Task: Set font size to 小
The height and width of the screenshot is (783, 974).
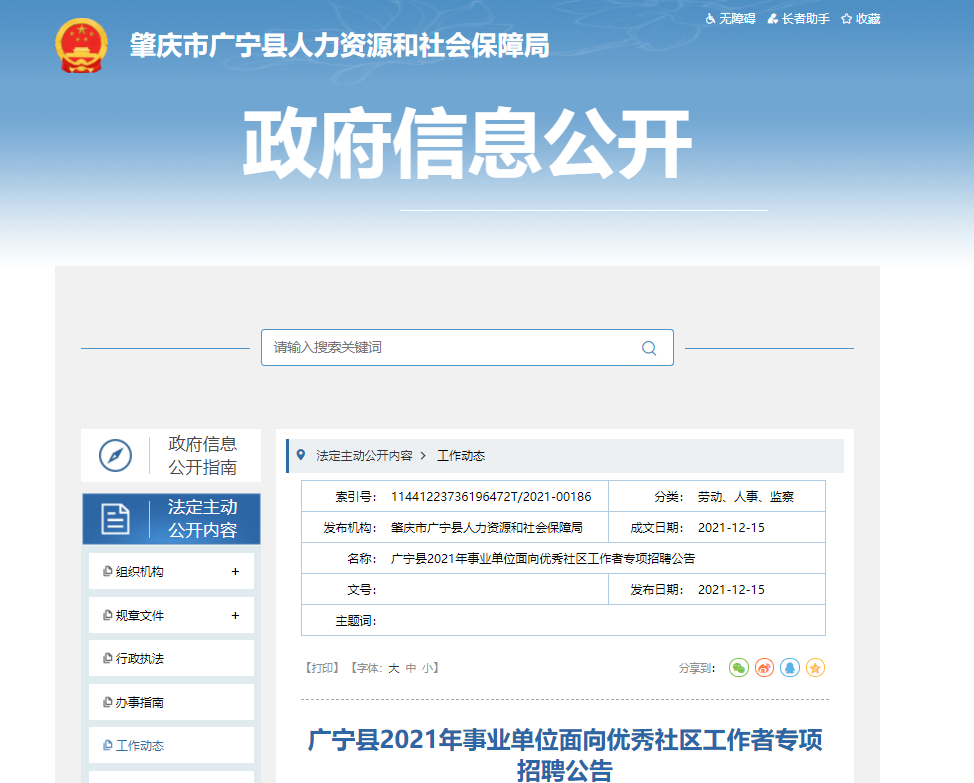Action: click(x=427, y=668)
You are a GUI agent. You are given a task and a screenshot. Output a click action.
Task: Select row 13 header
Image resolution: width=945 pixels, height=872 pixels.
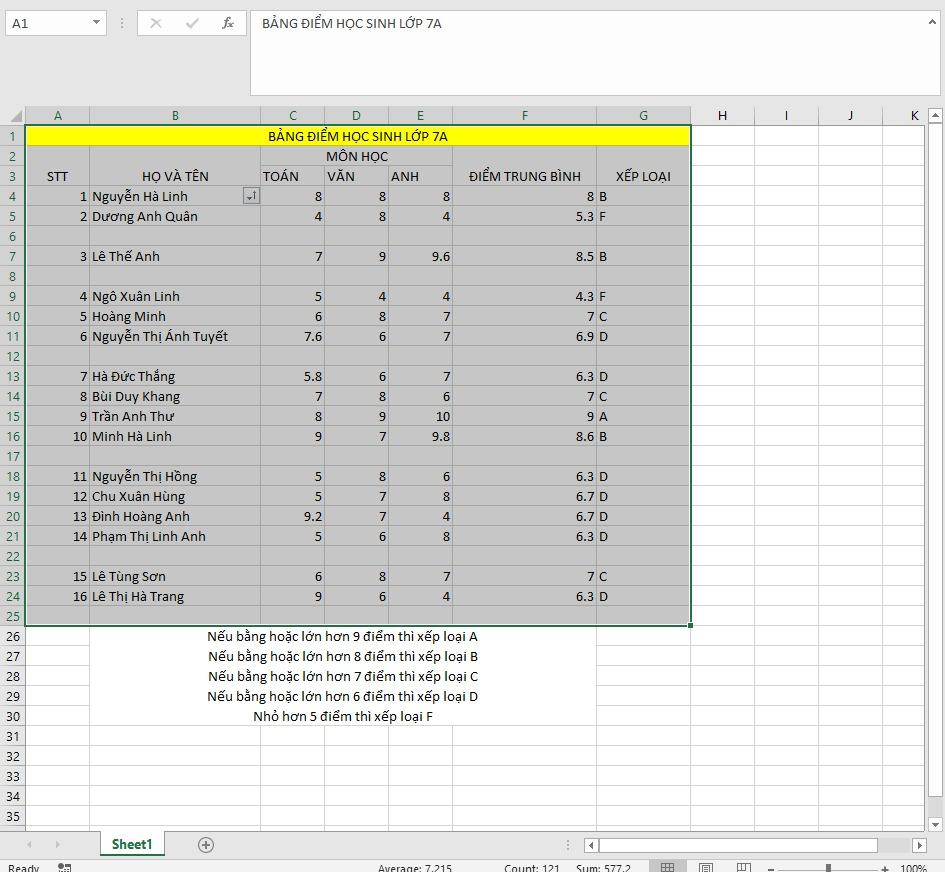point(12,376)
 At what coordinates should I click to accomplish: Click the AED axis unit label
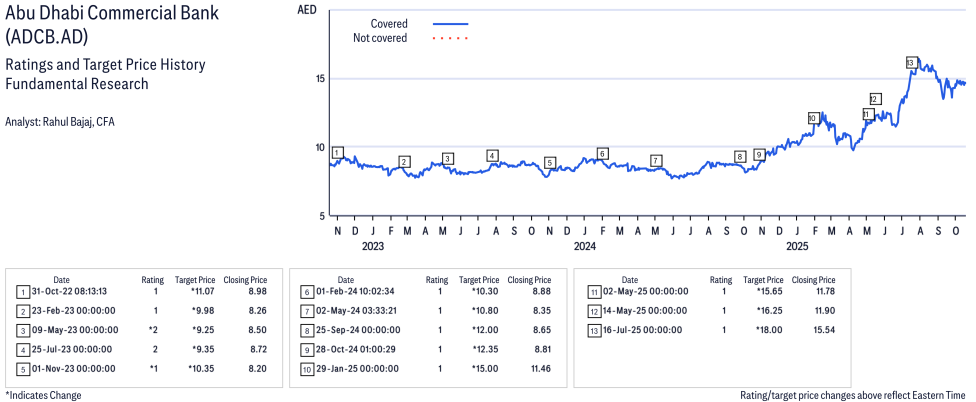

Exercise |
Using the listing above, write out exactly the lines from the one that holds "Image resolution: width=945" through the last line, both included, and omit pictures.

Problem solution |
Image resolution: width=945 pixels, height=872 pixels.
point(12,376)
 At what coordinates should I click to accomplish: Click the AED axis unit label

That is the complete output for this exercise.